The Kansas Board for Discipline of Attorneys approved the summary submission and canceled the formal hearing under Rule 223(e)(2). As a result, the factual findings in the summary submission are deemed admitted. See Supreme Court Rule 228(g)(1) (2024 Kan. S.Ct. R. at 285) ("If the respondent files a statement . . . that the respondent will not file an exception . . . the findings of fact and conclusions of law in the final hearing report will be deemed admitted by the respondent."). Here, the written summary submission agreement contained all the information required under Rule 223(b). And the summary submission and the parties' stipulations before us establish by clear and convincing evidence the facts occurred as stipulated.
However, the parties' agreements on conclusions of law are not binding on this court. We make our own conclusions. Yet, we recognize that here the parties have also agreed that the conduct established by clear and convincing evidence violated KRPC 8.4(d), in that respondent "engaged in conduct that is prejudicial to the administration of justice."

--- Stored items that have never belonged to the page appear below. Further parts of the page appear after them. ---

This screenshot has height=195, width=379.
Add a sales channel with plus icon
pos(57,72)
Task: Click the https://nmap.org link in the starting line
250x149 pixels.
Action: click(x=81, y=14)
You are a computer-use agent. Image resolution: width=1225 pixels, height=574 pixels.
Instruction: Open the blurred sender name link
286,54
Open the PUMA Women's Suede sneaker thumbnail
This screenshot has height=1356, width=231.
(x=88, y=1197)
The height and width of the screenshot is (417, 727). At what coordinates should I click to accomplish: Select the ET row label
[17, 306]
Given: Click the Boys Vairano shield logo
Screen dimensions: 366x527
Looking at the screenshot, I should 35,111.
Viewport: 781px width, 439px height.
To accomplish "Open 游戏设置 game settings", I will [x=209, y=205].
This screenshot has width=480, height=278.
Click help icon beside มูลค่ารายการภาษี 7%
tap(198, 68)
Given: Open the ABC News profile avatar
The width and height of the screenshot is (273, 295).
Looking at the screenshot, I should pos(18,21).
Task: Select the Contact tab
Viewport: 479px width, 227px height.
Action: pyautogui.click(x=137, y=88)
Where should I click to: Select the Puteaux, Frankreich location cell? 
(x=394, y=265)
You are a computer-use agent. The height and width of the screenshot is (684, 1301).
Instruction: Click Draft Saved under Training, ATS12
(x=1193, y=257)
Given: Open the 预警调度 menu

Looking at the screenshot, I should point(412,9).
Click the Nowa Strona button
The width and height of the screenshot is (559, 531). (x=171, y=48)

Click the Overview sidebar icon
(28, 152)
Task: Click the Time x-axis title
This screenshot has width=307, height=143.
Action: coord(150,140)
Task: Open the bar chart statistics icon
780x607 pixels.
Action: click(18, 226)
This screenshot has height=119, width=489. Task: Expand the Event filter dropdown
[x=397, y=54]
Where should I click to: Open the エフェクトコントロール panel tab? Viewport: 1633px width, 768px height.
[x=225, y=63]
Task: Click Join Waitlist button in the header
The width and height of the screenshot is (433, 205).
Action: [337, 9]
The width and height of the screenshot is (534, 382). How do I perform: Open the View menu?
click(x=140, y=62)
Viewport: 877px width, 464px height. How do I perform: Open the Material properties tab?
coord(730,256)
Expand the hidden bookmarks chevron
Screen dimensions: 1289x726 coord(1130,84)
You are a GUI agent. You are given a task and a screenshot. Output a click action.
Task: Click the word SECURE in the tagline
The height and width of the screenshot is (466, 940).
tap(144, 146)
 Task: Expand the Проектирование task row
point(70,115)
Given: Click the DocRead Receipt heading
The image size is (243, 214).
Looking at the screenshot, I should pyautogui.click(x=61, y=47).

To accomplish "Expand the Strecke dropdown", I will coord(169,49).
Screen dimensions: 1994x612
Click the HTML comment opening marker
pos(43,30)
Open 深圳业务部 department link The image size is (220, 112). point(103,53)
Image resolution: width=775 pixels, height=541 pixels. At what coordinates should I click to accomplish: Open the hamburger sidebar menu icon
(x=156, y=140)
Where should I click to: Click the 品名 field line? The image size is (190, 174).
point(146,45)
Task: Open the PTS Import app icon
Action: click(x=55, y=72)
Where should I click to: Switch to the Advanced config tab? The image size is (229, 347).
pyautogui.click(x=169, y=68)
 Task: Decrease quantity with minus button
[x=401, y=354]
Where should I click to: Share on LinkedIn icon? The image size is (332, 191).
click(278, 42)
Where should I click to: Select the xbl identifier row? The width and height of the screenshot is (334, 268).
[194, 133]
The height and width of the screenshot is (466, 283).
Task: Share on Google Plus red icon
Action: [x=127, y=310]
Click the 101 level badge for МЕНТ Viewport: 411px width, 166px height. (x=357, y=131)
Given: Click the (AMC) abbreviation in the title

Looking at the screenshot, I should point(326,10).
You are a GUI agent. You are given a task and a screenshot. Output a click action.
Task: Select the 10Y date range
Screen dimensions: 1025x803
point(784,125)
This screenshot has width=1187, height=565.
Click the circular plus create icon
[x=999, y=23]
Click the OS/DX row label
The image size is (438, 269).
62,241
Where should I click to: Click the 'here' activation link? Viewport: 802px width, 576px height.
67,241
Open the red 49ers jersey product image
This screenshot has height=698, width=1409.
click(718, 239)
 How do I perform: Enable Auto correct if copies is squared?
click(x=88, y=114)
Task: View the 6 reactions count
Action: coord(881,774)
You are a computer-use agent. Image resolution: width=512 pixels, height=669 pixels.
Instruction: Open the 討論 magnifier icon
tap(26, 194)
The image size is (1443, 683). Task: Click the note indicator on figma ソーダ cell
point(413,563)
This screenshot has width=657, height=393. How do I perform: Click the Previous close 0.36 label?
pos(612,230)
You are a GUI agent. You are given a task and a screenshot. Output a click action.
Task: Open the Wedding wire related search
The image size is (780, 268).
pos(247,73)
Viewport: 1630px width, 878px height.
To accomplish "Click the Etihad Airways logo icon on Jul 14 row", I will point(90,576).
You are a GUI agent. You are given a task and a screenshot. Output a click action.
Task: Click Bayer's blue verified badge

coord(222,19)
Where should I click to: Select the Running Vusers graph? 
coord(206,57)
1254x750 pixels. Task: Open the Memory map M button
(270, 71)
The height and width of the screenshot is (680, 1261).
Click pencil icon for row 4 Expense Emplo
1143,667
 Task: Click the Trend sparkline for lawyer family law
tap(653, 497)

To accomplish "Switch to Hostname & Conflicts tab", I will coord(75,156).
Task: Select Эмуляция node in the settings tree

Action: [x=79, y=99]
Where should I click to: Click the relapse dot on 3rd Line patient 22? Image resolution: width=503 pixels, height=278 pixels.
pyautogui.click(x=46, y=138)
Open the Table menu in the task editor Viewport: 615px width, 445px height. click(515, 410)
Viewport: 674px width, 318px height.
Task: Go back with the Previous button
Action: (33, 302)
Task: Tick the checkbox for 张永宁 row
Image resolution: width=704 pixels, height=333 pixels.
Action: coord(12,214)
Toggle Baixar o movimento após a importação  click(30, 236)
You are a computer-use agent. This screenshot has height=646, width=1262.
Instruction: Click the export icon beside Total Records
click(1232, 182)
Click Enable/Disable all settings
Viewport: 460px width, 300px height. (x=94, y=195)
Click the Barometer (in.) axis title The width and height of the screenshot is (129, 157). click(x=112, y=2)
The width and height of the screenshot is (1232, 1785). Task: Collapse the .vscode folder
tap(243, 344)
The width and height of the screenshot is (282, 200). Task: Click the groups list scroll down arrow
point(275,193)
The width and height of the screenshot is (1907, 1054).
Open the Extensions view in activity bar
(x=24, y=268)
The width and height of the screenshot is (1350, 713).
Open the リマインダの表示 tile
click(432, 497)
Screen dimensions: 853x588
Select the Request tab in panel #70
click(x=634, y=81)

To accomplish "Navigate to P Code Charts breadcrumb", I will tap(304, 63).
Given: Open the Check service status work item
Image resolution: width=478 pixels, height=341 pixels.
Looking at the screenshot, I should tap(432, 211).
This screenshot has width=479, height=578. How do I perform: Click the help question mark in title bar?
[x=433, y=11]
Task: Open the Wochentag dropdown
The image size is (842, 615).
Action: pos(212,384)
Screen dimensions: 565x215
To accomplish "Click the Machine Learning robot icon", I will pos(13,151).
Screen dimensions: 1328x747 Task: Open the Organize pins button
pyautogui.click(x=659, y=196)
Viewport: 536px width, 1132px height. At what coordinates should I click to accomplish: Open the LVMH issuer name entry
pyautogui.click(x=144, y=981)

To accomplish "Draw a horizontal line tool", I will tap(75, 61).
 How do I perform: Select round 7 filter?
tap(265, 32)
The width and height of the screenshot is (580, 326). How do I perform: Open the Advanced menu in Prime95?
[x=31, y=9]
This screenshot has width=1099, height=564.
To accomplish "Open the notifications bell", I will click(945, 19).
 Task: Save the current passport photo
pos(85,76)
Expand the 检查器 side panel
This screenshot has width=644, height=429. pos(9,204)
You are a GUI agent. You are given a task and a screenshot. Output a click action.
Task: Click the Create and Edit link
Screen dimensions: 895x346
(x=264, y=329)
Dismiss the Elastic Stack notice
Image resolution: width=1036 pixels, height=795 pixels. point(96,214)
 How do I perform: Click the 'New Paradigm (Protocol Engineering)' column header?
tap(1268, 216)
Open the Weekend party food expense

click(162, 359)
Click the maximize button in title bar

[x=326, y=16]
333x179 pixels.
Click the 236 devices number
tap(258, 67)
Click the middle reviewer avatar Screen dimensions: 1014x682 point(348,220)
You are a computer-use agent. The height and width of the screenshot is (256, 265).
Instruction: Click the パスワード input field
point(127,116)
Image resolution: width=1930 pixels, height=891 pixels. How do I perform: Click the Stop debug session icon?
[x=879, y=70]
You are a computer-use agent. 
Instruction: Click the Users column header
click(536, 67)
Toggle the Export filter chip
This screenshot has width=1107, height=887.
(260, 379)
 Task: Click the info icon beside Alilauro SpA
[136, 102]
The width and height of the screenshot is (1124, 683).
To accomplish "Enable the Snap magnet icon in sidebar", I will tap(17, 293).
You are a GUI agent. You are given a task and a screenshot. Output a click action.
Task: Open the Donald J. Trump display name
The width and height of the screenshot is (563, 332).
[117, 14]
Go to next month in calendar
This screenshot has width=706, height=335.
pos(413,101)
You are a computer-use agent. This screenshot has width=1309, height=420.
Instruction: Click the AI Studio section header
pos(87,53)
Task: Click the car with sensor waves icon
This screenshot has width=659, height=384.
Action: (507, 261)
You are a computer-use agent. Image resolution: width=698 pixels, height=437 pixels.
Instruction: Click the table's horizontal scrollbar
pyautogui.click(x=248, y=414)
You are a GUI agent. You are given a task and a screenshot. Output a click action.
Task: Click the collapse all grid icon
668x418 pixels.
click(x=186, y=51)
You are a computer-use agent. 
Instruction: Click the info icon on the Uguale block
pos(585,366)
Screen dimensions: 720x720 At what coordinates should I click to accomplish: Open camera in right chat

But it is difficult to discern whether respondent violated this rule under these facts. We have previously rejected challenges to KRPC 8.4(d) on vagueness grounds by emphasizing the importance of prejudice to the overall inquiry. See, e.g., In re Comfort, 284 Kan. 183, 199-201, 159 P.3d 1011 (2007). And we have concluded that a violation of KRPC 8.4(d) "includes any conduct that injures, harms, or disadvantages the justice system." In re Spradling, 315 Kan. 552, 618, 509 P.3d 483 (2022). See also In re Kline, 298 Kan. 96, 121, 311 P.3d 321 (2013); In re Hawver, 300 Kan. 1023, 1035, 339 P.3d 573 (2014). But here we are not faced with false or erroneous statements, prosecutorial misconduct, or incompetence. Instead, respondent's at-issue conduct was a choice of strategy-a choice that, in the eyes of the district court and the parties themselves, was so aggressive as to be unethical.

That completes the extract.